Faça chuva ou sol

 

No Abrigo cuidamos de pessoas todos os dias. Algumas estão na nossa casa, que também é delas, pelo menos uma parte do dia. Mas muitas continuam a viver nas suas casas, que sentimos também um bocadinho nossas de cada vez que nos abrem a porta e entramos com o cheirinho e o sabor que levamos da nossa cozinha.

Distribuir refeições no serviço de apoio domiciliário é como ter, todos os dias, muitos encontros marcados, com muitas pessoas especiais. Seguir percursos que nos levam a ver quem sabemos que nos espera, aconteça o que acontecer.
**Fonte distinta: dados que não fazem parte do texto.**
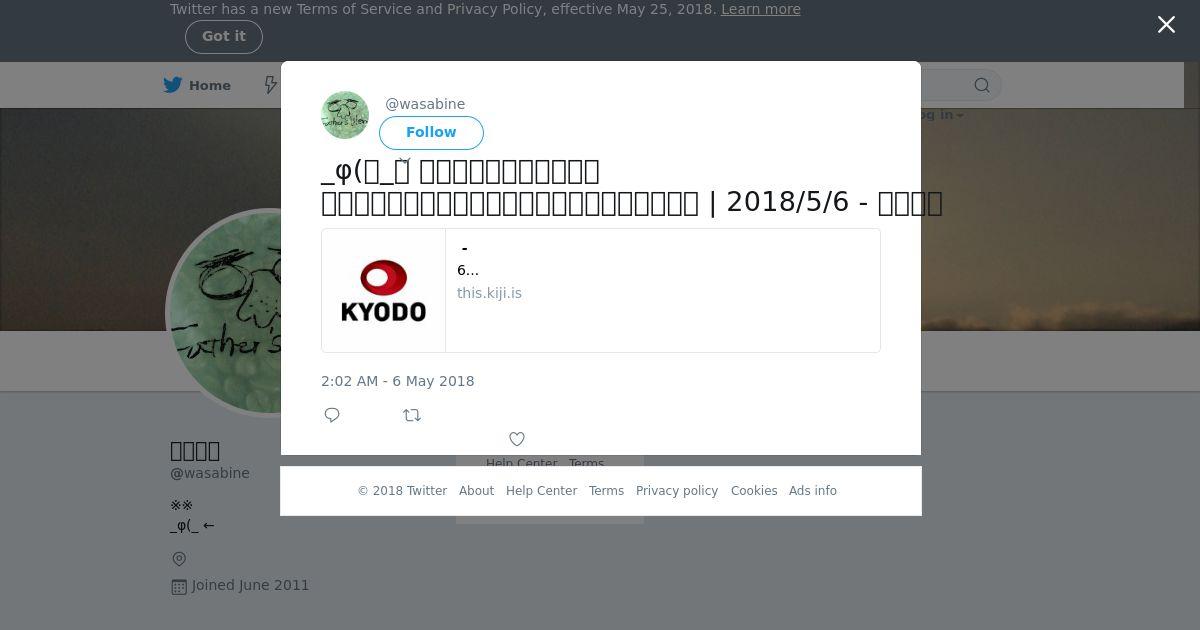Expand the Log in dropdown
The height and width of the screenshot is (630, 1200).
(x=940, y=114)
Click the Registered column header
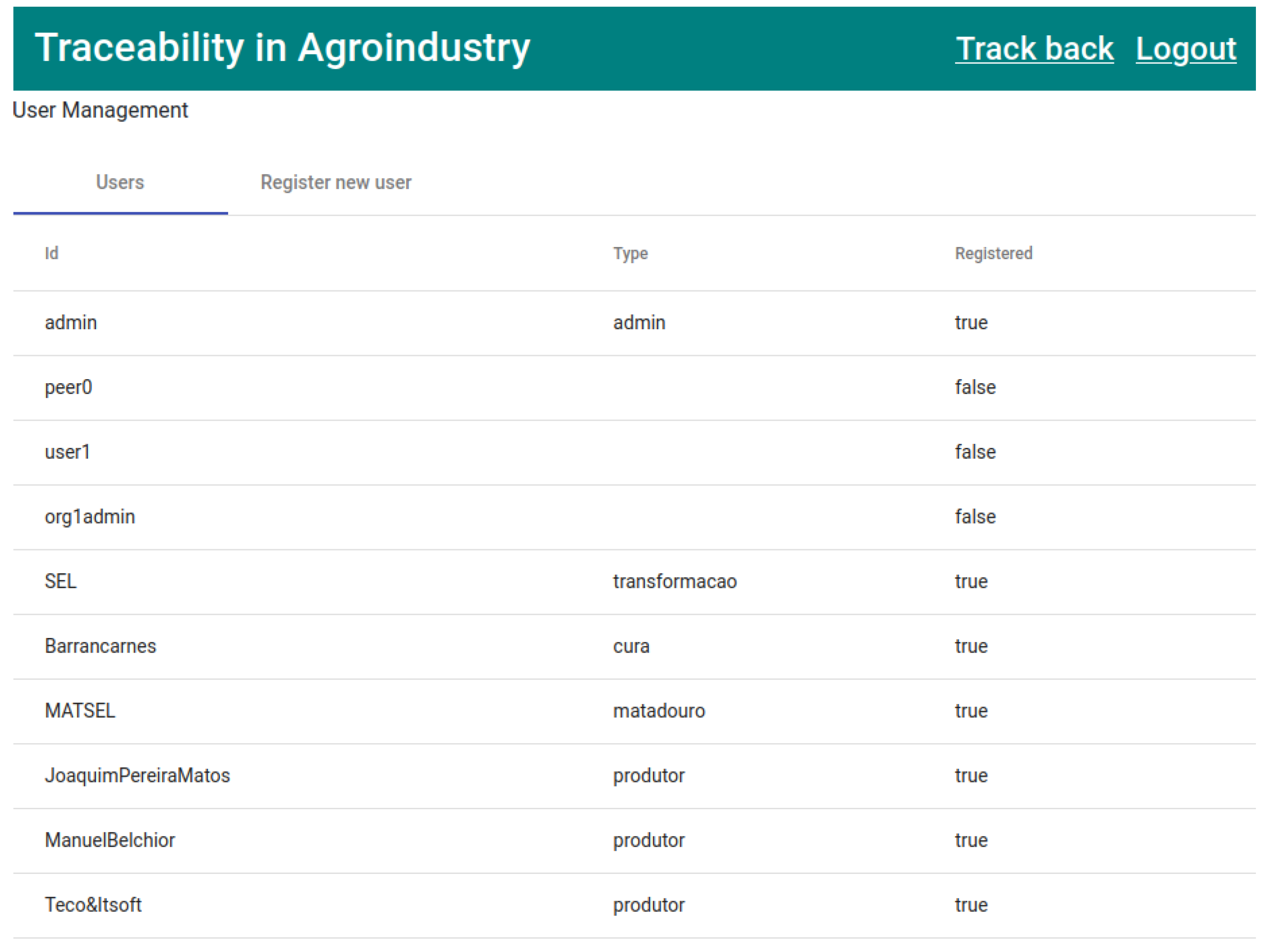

Quem nos recebe com um sorriso e um abraço, quem nos diz quase sempre que está tudo como de costume mas nos pede um conselho numa hora de aflição. Quem reclama se chegamos mais tarde assim como que a dizer que estava preocupado. Quem nos deseja boa viagem de regresso e nos recomenda que vamos com cuidado.

Há qualquer coisa de familiar em ir a casa levar as refeições. Conhecer os cantos e os canteiros, saber a que porta bater ou que campainha tocar, responder ao gato ou ao cão, pedir licença a quem é de casa para entrar e fechar o portão ao sair. Saber que há dias alegres em que canta a televisão, outros em que se quer comentar a notícia da terra que saiu no jornal. Respeitar o silêncio se entramos na horar de rezar, deixar o almoço no sítio combinado com quem saiu para o encontrar quando voltar.

Para distribuir refeições no serviço de apoio domiciliário são vários os rostos que saem todos os dias, faça chuva ou sol, no calor do meio-dia ou ao cair da noite fria. Uma equipa que aprendeu a esperar também, com carinho e alegria, esse momento do encontro em cada casa, pelas ruas e caminhos de São João de Ver.